El problema es que la falta de una economía en desarrollo genera una carencia de empleos y una curva poblacional creciente. Muchos buscan empleos en los países ricos del golfo Pérsico, pero no tienen derechos de ninguna especie; son sirvientes despreciados. A la par, la gente negra que ha logrado consolidarse económicamente en África luce su riqueza con ostentación en los aeropuertos europeos, con ropa de diseñador, bolsos carísimos, celulares de última generación y en primera clase. Muestran un aire de superioridad poco condescendiente y el otro polo del éxito: la insensibilidad social. Pero estos privilegiados son explotadores de sus hermanos negros, por lo que consideran que, una vez llegados al bienestar y riqueza, la suerte de los demás les importa un comino; esto es otra tragedia africana. No hay solidaridad, una actitud nacional o una integración racial o económica y, si pueden, mejor radican en Europa.
Por ello, algunos sospechan, pero aceptan el riesgo de sumarse “voluntariamente” a las fuerzas rusas. Pero cobrar sueldos es un dilema; son explotados por los traficantes reclutadores y las cuentas tienen candados rusos, por lo que muchos descubren que arriesgan la vida por cuentas bancarias que nunca llegarán. Los números que llegan son “rasurados”, como los cubanos en servicio exterior, en medicina o seguridad, en donde su gobierno los esquilma.
Los países más afectados por el mercenarismo ruso de usar africanos son Kenia, Ghana, Nigeria e incluso Sudáfrica. El presidente Ramaphosa aprovechó formar parte de los países alineados con Rusia para pedir de forma amable que den oportunidad de regreso a los sudafricanos que han incorporado a sus fuerzas; no se sabe el resultado de la petición. Estos datos fueron presentados por el NYT a través del jefe de corresponsales de África, Matthew Mpoke Bigg, que intentó describir el reclutamiento ruso como un modelo de estafa y como reflejo de la esclavitud moderna.
Ucrania busca también en todo el mundo reclutar voluntarios. Incluso hay mexicanos en la Brigada Mixtli, argentinos, colombianos y chilenos, entre otras nacionalidades. Pero su trato hace llegar los restos mortales y las gratificaciones funerales acordadas; las cuentas se abren en los países de los contratantes para recibir los pagos y pasan por sus embajadas. Son serios. Para muchos, la guerra es una necesidad para expresar sus habilidades: soldados relegados o que sufrieron alguna forma de injusticia. De todos modos, es el “salario del miedo”, compensado con la muerte de todas formas.

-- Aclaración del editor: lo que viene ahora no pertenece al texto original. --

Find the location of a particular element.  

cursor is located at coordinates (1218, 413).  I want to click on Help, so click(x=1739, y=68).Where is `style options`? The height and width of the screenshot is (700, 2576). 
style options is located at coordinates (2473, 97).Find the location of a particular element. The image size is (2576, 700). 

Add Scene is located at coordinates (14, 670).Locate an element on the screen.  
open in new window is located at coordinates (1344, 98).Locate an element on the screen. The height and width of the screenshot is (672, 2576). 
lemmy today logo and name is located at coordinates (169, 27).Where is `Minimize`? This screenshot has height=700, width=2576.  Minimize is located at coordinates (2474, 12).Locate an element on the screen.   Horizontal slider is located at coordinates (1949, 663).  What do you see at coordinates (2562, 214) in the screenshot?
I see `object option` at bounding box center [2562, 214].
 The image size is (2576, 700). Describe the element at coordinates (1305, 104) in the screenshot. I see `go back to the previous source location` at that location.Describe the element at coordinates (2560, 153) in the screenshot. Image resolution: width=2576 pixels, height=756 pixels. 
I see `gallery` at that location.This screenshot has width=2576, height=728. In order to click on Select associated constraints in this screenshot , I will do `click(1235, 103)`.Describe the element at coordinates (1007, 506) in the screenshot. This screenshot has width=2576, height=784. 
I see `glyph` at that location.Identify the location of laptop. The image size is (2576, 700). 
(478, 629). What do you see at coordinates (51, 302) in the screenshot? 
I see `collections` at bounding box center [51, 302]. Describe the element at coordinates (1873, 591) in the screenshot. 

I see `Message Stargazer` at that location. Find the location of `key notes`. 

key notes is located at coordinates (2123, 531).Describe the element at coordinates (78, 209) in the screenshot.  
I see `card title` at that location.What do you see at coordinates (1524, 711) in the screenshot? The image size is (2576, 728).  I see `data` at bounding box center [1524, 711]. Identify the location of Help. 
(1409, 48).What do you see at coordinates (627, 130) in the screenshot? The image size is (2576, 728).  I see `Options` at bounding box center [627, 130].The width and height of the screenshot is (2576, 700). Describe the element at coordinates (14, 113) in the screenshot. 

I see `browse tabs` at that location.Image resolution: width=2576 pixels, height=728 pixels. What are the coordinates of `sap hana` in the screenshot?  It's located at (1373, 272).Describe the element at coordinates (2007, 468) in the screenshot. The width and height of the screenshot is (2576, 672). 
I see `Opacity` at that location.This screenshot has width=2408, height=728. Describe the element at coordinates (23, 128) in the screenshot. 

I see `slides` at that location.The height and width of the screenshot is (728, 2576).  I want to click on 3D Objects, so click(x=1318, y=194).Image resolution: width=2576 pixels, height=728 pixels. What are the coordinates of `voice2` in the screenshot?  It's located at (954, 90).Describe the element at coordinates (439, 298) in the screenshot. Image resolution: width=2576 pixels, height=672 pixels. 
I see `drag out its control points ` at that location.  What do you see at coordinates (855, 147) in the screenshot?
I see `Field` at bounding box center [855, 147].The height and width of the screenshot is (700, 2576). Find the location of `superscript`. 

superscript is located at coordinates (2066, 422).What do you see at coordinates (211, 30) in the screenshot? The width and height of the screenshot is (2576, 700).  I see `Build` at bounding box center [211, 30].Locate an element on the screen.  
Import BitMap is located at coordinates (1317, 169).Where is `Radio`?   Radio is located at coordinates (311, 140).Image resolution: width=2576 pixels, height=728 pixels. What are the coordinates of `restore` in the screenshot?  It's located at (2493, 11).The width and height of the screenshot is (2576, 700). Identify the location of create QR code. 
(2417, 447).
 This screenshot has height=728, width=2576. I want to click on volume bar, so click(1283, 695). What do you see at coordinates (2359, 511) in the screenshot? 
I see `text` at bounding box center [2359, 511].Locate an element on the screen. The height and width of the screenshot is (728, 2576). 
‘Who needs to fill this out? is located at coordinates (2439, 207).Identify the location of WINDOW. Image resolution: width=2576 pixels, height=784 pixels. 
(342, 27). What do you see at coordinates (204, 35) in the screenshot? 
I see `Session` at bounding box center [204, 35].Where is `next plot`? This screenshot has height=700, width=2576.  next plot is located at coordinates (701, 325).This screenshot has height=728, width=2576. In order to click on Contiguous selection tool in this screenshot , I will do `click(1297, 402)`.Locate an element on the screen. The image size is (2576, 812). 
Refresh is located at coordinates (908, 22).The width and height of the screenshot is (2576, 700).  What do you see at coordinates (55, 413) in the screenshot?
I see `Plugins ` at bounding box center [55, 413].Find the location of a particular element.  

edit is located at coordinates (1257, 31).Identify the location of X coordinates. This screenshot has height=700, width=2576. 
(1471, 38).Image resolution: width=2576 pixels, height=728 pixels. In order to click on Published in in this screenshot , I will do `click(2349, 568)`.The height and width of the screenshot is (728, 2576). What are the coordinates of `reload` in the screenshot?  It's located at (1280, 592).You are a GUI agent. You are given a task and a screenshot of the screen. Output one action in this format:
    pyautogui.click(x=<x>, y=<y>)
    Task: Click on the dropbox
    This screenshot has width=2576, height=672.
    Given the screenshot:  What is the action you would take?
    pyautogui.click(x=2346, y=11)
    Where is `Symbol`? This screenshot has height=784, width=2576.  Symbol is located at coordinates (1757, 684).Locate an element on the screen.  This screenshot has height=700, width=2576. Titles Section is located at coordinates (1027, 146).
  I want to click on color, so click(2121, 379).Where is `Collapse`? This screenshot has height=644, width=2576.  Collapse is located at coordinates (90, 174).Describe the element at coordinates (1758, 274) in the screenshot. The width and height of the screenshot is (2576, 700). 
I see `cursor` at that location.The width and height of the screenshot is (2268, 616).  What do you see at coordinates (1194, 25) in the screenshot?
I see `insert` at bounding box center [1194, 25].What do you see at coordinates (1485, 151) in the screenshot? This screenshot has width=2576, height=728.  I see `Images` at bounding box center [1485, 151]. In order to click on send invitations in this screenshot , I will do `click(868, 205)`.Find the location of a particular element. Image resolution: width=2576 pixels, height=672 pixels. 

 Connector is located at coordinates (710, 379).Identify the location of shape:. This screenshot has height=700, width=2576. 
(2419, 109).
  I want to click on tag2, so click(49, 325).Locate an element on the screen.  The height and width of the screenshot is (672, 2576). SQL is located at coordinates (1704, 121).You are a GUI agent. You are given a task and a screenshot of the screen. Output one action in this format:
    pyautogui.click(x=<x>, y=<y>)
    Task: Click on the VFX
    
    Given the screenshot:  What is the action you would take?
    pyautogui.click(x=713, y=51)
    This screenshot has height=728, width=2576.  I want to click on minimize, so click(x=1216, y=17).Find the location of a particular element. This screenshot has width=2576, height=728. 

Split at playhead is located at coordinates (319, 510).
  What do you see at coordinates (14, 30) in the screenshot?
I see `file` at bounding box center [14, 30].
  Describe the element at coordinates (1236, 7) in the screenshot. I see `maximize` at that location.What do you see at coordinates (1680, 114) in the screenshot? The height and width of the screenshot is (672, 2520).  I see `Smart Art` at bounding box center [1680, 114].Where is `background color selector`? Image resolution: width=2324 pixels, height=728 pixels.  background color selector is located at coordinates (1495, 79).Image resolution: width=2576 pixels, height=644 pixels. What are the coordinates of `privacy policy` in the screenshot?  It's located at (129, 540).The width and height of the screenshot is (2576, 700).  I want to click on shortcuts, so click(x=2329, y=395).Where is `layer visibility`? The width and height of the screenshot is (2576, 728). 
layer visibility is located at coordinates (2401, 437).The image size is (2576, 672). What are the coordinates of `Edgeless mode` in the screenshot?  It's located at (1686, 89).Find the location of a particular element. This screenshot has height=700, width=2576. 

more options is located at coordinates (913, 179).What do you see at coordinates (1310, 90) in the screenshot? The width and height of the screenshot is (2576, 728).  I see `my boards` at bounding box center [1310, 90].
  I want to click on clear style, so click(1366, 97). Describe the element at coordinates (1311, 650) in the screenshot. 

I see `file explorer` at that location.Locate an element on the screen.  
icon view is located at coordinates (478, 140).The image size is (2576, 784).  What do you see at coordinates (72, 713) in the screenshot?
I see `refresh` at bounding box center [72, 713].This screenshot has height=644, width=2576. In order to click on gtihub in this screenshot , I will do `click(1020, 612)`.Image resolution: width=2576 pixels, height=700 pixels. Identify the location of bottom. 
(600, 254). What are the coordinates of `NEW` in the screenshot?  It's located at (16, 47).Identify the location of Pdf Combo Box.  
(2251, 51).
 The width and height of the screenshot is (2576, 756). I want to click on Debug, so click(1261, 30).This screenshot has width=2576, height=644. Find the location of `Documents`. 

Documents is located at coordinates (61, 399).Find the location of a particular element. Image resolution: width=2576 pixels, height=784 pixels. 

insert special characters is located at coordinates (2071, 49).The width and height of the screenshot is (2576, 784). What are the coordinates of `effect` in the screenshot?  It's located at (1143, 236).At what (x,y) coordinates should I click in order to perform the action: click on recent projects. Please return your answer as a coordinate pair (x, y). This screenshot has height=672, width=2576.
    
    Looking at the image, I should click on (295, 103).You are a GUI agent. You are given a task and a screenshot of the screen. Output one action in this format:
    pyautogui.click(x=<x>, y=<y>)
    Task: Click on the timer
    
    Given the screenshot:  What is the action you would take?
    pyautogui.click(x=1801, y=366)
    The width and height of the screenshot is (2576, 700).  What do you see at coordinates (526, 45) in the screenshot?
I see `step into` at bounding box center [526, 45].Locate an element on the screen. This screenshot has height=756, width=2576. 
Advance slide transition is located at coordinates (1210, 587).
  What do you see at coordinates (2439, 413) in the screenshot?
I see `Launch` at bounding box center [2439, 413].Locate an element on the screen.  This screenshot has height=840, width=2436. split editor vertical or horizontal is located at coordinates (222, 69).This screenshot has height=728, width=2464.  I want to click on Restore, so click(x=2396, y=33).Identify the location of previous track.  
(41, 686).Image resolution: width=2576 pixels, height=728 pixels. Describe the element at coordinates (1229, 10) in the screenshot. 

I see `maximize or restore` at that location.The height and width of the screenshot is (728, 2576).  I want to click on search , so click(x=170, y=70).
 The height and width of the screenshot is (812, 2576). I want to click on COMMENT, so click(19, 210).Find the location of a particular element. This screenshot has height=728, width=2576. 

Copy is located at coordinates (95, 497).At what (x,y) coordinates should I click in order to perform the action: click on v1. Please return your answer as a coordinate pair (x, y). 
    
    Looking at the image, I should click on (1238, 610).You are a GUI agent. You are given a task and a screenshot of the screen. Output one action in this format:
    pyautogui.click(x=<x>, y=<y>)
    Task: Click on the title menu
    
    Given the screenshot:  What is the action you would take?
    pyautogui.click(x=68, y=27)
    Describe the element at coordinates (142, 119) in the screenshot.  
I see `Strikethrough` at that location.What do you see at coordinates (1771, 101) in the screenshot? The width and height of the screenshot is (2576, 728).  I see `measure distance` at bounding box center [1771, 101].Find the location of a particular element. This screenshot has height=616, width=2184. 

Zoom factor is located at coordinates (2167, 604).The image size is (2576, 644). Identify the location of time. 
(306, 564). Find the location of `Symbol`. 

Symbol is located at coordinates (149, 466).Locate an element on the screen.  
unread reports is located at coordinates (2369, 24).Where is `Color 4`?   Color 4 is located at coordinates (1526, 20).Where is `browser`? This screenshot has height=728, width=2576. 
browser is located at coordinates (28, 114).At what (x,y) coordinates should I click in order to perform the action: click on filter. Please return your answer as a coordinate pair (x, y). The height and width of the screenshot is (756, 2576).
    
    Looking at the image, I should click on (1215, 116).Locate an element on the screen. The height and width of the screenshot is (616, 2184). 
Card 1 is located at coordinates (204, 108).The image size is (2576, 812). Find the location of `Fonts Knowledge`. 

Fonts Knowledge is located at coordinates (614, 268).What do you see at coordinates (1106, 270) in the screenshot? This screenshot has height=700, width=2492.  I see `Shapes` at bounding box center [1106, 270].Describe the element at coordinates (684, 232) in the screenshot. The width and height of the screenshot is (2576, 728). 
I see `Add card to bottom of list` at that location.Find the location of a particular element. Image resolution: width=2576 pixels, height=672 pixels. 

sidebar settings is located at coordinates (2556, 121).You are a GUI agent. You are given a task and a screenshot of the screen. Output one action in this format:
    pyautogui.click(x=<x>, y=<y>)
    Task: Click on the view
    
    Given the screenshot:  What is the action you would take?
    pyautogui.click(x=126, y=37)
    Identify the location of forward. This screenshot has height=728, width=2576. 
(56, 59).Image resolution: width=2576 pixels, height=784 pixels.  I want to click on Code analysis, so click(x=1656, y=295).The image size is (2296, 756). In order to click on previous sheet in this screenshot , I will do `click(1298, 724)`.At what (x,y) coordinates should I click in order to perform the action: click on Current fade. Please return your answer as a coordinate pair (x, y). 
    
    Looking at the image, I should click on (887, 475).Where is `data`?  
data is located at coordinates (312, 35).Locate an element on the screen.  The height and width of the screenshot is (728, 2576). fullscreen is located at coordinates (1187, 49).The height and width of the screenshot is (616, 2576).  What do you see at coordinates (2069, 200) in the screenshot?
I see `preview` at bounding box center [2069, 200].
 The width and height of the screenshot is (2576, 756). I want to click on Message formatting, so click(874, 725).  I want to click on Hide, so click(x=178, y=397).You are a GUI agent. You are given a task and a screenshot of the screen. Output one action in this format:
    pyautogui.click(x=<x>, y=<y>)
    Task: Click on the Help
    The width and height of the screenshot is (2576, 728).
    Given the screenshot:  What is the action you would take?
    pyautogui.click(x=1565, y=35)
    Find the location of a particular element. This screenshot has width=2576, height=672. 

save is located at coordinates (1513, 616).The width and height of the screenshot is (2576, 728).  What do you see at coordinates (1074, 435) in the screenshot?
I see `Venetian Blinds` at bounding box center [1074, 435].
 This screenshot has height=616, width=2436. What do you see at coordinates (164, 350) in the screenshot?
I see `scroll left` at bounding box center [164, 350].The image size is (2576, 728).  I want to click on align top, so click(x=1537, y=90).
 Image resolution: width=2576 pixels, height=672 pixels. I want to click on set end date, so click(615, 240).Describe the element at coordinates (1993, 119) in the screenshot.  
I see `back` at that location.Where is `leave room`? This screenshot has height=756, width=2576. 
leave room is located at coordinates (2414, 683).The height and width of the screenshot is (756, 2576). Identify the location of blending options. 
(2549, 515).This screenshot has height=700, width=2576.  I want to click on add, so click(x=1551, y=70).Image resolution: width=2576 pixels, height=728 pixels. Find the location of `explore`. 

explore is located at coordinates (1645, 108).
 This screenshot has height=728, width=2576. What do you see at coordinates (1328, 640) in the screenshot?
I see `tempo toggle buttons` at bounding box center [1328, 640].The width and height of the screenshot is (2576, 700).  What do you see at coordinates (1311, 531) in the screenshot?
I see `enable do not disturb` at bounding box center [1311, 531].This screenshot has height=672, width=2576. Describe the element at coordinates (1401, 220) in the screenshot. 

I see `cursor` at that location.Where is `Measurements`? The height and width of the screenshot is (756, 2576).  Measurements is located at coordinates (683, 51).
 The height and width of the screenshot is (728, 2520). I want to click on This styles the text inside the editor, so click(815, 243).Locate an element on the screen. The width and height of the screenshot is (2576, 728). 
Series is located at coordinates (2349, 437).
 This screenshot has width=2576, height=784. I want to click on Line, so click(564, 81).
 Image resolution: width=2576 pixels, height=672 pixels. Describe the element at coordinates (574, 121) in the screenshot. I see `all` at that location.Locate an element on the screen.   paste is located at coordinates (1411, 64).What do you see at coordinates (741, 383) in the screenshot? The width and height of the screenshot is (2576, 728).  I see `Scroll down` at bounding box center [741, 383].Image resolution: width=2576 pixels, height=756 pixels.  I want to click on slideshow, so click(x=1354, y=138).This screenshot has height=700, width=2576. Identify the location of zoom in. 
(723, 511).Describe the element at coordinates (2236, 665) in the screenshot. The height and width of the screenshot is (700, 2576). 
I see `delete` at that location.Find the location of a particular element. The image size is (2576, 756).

Ambos contendientes tienen estilos y objetivos diferentes: Ucrania los integra como parte oficial de sus fuerzas armadas; incluso muchos se arraigan entre las comunidades ucranianas, son vistos como héroes y se vinculan con su suerte de diversas maneras. Muchos se integran con familias ucranianas y echan raíces en ese país. Son oficialmente parte del ejército, no piratas o aventureros sin estatus legal.
Pero para un africano, probablemente sea más alto el riesgo del hambre que el de las balas. Las doctrinas de liberación de África, desde Patricio Lumumba, ahuyentaron a Europa, pero el socialismo africano quedó en esbozos primitivos y salvajes. Las condenas al colonialismo —hoy añorado— solamente le abrieron la puerta al lobo más feroz: Rusia.
Prigozhin les dio la manera —sin ser oficialmente Rusia—, pero todo beneficio va rumbo a Moscú, aunque tenga huellas de sangre. Como los negreros europeos, asiáticos o islámicos de los siglos XVII, XVIII y XIX, que asolaban tribus africanas, raptaban hombres, mujeres y jóvenes y con cadenas los vendían en los mercados de esclavos haciendo grandes fortunas, hoy en el siglo XXI vuelve a funcionar por parte de Rusia, por el impulso imperial del nuevo zar con mercenarios sin fortuna.